Overview
PART
ONE
Part
1 asks the ‘woman question’ in law – and examines the idea that there is a
legitimate area of inquiry about the relationship between women and ‘legal
process’ derived from women’s historical exclusion from the process of making and
interpreting law; and that there are problems that need to be addressed on an
ongoing basis for women and which will involve using and seeking to transform
law.
The
first Chapter, Connections, has two sections. In the first section, uses
the story, A Jury of Her Peers, written in 1917 to explore ideas about women’s
silences and exclusion in law. It probes whether law is different for women?

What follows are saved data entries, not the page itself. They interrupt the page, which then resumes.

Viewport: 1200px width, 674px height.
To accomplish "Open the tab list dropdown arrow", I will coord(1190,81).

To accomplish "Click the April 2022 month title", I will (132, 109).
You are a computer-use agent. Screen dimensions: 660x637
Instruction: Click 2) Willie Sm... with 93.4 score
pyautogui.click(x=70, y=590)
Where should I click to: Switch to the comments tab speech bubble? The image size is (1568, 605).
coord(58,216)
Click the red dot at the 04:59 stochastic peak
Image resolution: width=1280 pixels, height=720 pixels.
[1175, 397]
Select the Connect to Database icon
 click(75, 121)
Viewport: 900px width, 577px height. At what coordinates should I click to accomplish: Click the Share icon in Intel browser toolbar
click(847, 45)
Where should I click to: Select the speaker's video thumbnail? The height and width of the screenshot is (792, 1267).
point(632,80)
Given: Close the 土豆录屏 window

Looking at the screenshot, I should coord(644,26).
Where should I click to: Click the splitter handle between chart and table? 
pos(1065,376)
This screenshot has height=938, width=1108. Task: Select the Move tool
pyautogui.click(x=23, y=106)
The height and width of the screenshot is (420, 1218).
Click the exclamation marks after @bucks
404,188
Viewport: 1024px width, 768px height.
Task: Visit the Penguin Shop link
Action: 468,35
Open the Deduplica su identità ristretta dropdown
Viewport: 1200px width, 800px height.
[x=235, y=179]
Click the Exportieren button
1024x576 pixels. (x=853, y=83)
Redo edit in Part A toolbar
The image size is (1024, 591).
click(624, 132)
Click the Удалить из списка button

Whether women and men may see social and legal issues differently or have
different processes and styles of decision-making? Commentary is used to draw
out central points in the story. The second part of the chapter introduces a
number of other ‘voices’ of women: voices of challenge, resistance, wisdom
across time, class and race.
The
second chapter is designed to be a ‘bridging’ chapter: introducing law and
feminist legal scholarship to ‘each other’ : the section on Law, is designed as a law primer for
non-law students and to introduce some key concepts about legal studies; the
section on feminism is designed as a
primer for non-women’s studies students. The second section explores conditions
for ‘learning’ in this area. Adrienne Rich argues that to reinterpret knowledge
requires a community with our past, with our co-workers and with those we
“envision as our hearers, our co-creators, our challengers who will urge us to
take our work further...” Elsa Barkely Brown, in her piece, “African-American
Women’s Quilting”, uses the analogy of different modes of quilting to “pivot
the centre” in order to see from another point of view. Christine Boyle’s classic article on the law
curriculum links these ideas to legal education. The remaining articles explore
issues in legal education.
Chapter
Three has two sections. The first opens by posing readers with an “EQ” test to
examine their own knowledge. The material in the section examines the
challenges and demands that women have made of the legal system over time,
starting with the historic Seneca Falls Declaration. Paul Halsall in the
Internet Modern History Sourcebook (1997, rev 1998) provided the following
background to this Declaration:
“Elizabeth Cady
Stanton and Lucretia Mott, two American activists in the movement to abolish slavery called together the first
conference to address Women's rights and issues in Seneca Falls, New York, in
1848. Part of the reason for doing so had been that Mott had been refused
permission to speak at the world anti-slavery convention in London, even though
she had been an official delegate. Applying the analysis of human freedom
developed in the Abolitionist movement, Stanton and others began the public
career of modern feminist analysis
The
Declaration of the Seneca Falls
Convention, using the model of the US Declaration of Independence, forthrightly
demanded that the rights of women as right-bearing individuals be acknowledged
and respectd by society. It was signed by sixty-eight women and thirty-two
men.”
Women in Canada have also laid out their visions of
change. I include the 1976 demands made by WAVAW in Toronto (Women Against
Violence Against Women) and the more recent ‘Feminist Dozen’ raised by the
World March of Women. The official UN Declaration from the Fourth World
Conference on Women lays out the international commitments made to improve the
status of women.
The
second section introduces the conceptual challenges to the legal system posed
by women. It opens with a collage of ‘firsts’, of the women who have forged
public, professional lives and opened up previously closed areas in the legal
profession, the judiciary and the legislatures. That these are not isolated or
individual actions but linked to conceptual challenge and change in the law is
explored by the material by two women Supreme Court judges.
Learning
Objectives
At
the conclusion of this Part, readers should be able to:
·
outline the dimensions of the “gender issue” in law in historical and
current contexts
·
understand the positivist or doctrinal account of Canadian law and the
place of judicial opinions and legislation within this account
·
identify critiques of the positivist account of law and elements of
other knowledge about law and legal processes provided by socio-legal study of
law
·
outline the objectives of feminist (legal) scholarship
·
understand the role of legal education in constructing and conveying
legal knowledge, and the nature of barriers women have faced within both legal
education and the legal profession
·
identify women who made breakthroughs in the legal profession,
judiciary and legislatures.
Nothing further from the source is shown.